No, there are no good reasons not to.

If you have a personal website, small blog or CV, stop what you’re doing right now and get an SSL certificate installed and make sure the site is only accessible through ‘https’ URLs.  Unless your site is specifically, you need to do this. If you have already done this, good on you. Backslaps and high-fives all around. If you haven’t done this yet, stop hurting people and the internet and get on it.

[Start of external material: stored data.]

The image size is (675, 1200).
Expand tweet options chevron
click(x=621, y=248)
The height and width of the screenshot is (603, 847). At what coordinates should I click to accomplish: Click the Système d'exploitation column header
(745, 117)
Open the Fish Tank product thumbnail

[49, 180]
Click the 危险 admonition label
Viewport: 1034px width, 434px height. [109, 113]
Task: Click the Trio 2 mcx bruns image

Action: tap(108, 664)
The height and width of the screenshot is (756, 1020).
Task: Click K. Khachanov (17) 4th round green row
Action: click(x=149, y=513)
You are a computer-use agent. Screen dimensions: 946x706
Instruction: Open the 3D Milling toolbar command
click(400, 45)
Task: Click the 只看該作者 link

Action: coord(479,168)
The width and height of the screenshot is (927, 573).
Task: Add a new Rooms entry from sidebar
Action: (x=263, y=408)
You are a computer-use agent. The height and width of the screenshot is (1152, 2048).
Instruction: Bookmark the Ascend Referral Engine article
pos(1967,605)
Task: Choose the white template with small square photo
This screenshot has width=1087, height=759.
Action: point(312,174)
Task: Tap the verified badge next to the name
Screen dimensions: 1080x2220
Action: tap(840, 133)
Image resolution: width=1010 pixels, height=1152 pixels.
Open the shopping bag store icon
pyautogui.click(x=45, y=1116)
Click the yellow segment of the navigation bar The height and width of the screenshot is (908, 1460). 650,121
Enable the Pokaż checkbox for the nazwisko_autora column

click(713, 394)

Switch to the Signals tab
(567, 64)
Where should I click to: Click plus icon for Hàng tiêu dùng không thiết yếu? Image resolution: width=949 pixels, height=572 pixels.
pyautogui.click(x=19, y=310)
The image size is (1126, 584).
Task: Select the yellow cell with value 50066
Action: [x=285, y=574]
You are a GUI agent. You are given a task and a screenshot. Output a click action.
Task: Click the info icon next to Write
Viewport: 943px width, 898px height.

To ensure the maximum number of websites take this seriously, Google has implemented it’s own form of hard GDPR-esque deadline, and it’s arrived. As of next month (July, 2018), Google’s Chrome will simply alert users going to http sites that the sites are “not secure.” I’m fine with this. Thanks Google. No, I’m not going to get into the semantics of that. No, I’m not going to get into the debate over https being used on malicious sites. Yes, your site needs to authenticate itself with a browser and ensure the data coming from it to a browser is both encrypted and makes it more difficult for an attacker to alter the data in transit. I don’t care about the what-if scenarios that explain how that’s still possible in specific circumstances. Those circumstances aren’t the majority. If you’re not doing something as trivial as getting your site https protected then I’m going to chalk that down to laziness. Don’t have a website.

Want to ague some more? For all your “But my site doesn’t need https because” arguments, There’s already a web page for you, called “Dose my site need https?” (spoiler: it does.)

Use Cloudflare? To make things easier on website owners new to SSL certificates, Troy Hunt, a Microsoft regional directory, made the interwebs better with a short set of video explainers and tutorials on how to set it up via Cloudflare.

Want to roll it yourself? Yours truly isa fan of rolling out SSL fairly easily and quickly using free Let’s Encrypt certificates and EFF’s Certbot helper.

Want someone to manage that for you? Find a VPS web hosting service that puts all websites on https by default. This site is sitting on 1984 Hosting servers, which started putting https on all websites, for free, a while ago.

This post is aimed at the small site owners out there because, by in large, this is the biggest group of perpetrators in not taking security seriously, either out of a lack of knowledge or from the idea that they’re just a small fish, or the flawed notion that they “have nothing to hide,” whatever that means. People have decided to visit your content out of all the content they could look at on the entire World Wide Web. Value that.

SSL has become trivially easy, and adds a layer of security for your site’s visitors. It isn’t just about forms. It isn’t just about interactivity or whether you sell things on your site. It’s literally about offering better integrity of all the information, passive or otherwise, that is shovelled from your website, over a topsy turvy path across networks around the globe, and into someone’s personal device. When someone visits your site, they’re inviting your data into their computer or mobile, the thing that’s also running their work and/or other doing important tasks  for their finances or personal lives. Don’t be a dick about it.